(Source data)
>>>

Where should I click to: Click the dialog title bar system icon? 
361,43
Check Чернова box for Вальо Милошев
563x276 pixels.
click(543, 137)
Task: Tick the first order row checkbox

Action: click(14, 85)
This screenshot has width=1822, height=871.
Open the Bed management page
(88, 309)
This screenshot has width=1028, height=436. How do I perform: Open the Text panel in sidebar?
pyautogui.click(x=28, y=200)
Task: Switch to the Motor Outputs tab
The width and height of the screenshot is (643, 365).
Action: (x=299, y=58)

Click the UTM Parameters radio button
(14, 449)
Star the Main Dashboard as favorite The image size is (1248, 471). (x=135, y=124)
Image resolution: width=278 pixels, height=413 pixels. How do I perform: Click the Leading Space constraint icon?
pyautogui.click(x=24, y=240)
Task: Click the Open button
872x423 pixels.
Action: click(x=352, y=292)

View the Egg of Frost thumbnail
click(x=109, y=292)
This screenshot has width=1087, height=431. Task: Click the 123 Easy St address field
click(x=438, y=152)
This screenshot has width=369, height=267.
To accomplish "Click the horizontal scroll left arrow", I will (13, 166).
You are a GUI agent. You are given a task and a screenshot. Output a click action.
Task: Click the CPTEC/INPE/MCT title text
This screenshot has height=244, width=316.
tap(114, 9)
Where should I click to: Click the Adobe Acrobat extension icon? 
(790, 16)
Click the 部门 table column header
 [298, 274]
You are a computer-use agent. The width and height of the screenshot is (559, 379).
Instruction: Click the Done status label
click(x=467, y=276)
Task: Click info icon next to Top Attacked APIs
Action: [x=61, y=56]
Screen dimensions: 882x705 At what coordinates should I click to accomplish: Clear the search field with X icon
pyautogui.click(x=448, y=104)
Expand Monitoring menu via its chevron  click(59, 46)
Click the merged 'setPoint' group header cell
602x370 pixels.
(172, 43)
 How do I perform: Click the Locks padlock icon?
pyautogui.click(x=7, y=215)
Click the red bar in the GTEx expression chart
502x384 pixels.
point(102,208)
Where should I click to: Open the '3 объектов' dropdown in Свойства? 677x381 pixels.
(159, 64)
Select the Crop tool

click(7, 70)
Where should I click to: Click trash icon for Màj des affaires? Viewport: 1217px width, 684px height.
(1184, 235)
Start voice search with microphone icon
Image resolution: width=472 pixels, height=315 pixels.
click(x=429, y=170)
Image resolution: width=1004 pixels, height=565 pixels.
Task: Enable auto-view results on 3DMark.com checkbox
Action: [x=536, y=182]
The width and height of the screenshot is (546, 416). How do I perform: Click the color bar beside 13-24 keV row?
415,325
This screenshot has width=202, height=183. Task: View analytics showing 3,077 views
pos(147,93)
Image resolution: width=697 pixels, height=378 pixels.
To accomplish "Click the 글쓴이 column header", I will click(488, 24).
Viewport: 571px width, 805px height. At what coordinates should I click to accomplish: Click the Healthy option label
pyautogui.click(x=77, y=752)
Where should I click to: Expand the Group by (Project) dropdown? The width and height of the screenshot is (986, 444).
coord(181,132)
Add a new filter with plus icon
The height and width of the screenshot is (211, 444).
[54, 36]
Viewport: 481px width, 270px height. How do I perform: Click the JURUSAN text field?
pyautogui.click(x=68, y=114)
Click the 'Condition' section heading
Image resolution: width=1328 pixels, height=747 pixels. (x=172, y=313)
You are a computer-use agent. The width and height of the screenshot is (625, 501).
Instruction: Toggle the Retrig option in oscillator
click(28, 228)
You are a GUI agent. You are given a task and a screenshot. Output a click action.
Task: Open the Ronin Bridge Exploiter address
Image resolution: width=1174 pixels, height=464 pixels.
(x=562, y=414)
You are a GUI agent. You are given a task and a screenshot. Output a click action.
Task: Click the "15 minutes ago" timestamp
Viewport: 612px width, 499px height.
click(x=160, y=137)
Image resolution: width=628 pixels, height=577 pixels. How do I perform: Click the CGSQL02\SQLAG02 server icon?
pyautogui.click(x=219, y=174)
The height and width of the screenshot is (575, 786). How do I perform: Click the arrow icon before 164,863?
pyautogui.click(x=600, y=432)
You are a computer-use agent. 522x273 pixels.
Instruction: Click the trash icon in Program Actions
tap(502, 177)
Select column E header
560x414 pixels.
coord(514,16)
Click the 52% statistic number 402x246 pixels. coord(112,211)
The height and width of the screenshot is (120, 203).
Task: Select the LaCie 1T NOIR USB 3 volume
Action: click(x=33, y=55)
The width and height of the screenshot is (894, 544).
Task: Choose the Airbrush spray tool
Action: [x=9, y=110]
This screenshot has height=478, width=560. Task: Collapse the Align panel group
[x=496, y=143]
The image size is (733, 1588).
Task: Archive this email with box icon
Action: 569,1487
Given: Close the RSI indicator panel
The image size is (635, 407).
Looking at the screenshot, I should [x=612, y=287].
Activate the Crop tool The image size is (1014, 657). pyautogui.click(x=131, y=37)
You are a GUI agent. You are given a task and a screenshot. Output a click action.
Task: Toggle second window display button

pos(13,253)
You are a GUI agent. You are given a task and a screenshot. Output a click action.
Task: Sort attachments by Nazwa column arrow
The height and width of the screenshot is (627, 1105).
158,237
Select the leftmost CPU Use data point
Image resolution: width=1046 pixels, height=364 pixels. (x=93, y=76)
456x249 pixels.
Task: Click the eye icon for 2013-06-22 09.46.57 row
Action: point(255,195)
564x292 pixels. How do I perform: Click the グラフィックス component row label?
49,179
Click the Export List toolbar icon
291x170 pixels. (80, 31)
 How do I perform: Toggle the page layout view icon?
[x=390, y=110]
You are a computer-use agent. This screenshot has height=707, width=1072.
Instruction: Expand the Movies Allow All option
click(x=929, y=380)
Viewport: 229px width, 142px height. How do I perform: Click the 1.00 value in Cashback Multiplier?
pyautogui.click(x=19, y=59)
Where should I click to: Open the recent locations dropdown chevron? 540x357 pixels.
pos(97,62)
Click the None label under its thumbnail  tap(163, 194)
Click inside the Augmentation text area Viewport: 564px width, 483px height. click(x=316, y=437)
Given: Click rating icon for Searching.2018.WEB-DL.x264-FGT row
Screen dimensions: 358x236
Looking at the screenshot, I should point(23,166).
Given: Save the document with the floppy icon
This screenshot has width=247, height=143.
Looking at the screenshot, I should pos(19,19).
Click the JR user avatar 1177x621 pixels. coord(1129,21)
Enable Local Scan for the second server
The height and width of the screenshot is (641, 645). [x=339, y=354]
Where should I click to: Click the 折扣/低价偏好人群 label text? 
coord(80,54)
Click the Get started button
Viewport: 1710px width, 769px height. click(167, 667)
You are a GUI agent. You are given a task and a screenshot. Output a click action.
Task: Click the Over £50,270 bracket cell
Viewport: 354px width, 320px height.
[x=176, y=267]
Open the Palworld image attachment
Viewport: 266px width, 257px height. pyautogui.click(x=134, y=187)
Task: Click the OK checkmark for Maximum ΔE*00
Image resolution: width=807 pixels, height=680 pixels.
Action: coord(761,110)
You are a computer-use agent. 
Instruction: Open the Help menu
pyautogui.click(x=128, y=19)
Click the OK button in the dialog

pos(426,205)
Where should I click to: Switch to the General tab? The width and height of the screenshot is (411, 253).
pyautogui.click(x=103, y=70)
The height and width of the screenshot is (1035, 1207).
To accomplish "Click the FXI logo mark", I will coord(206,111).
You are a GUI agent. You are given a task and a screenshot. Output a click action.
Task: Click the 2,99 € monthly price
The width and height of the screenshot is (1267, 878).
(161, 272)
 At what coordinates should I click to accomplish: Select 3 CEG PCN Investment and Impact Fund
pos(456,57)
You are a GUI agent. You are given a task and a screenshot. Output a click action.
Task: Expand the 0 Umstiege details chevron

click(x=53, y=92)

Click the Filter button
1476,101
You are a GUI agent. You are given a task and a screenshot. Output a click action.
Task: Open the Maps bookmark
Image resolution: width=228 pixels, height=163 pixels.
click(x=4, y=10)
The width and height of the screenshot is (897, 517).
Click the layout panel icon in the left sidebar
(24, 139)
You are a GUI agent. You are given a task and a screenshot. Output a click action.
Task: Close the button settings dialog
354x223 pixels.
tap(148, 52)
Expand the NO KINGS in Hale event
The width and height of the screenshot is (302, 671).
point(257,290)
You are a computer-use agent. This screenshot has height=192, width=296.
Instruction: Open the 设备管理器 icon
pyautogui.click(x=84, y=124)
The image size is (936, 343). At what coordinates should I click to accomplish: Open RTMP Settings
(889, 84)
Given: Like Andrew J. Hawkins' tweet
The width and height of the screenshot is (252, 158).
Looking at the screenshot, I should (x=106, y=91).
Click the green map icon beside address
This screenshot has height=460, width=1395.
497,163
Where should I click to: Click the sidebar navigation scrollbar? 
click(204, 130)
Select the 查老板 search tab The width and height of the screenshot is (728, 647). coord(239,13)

<<<

Your objective = Only the lines containing "cell" are needed; copy each of them from the data.

Solution to this task =
Click the merged 'setPoint' group header cell
Task: Click the Over £50,270 bracket cell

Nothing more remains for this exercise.